Camera for iPad gets Wi-Fi, pseudo-flash support

21.04.2010
If you're dying for a camera on the iPad, we covered a few earlier this month. One of them, , has recently been updated with a couple of new features.

Despite its name, Camera for iPad is in fact a Universal app that (by necessity) runs on both the iPad (or iPod touch) and iPhone. It lets you use iPhone as a camera for an iPad. Open the Camera app on both devices so they can find each other, and the iPad displays a viewfinder of whatever the iPhone's camera is pointed at. Snap a photo on the iPhone, and it is sent to the iPad and saved to its camera roll. It's the next best thing to, well, to the inevitable future iPad hardware update that includes its own actual camera.

One of the update's biggest new features is the ability to pick between Bluetooth or Wi-Fi to connect the devices. Bluetooth is convenient since you don't need a network, but slow since, well, Bluetooth is slow. Wi-Fi is much faster and provides a more responsive iPhone camera viewfinder on iPad, but requires both devices to be connected to the same existing wireless network.

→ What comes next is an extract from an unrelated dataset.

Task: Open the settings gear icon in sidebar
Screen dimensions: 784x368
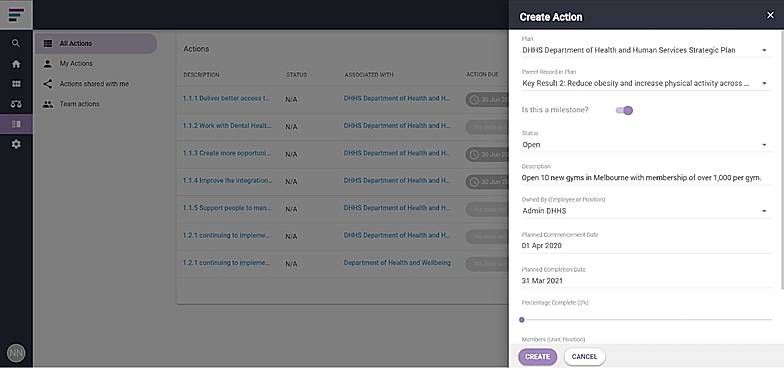Action: point(16,144)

The new version also allows you to use your iPad or iPod touch's as a makeshift flash--the display turns a bright white when you take the picture. Other improvements include support for the first-generation iPhone and iPod touch, a "mirror" mode on iPad, and an e-mail button on the iPad for one-tap "snap, transfer, and attach to new Mail message."

Camera for iPad is $1 in the App Store (but remember, it's Universal, so you only have to buy it once to install it on both devices). It requires iPhone OS 3.1 or greater.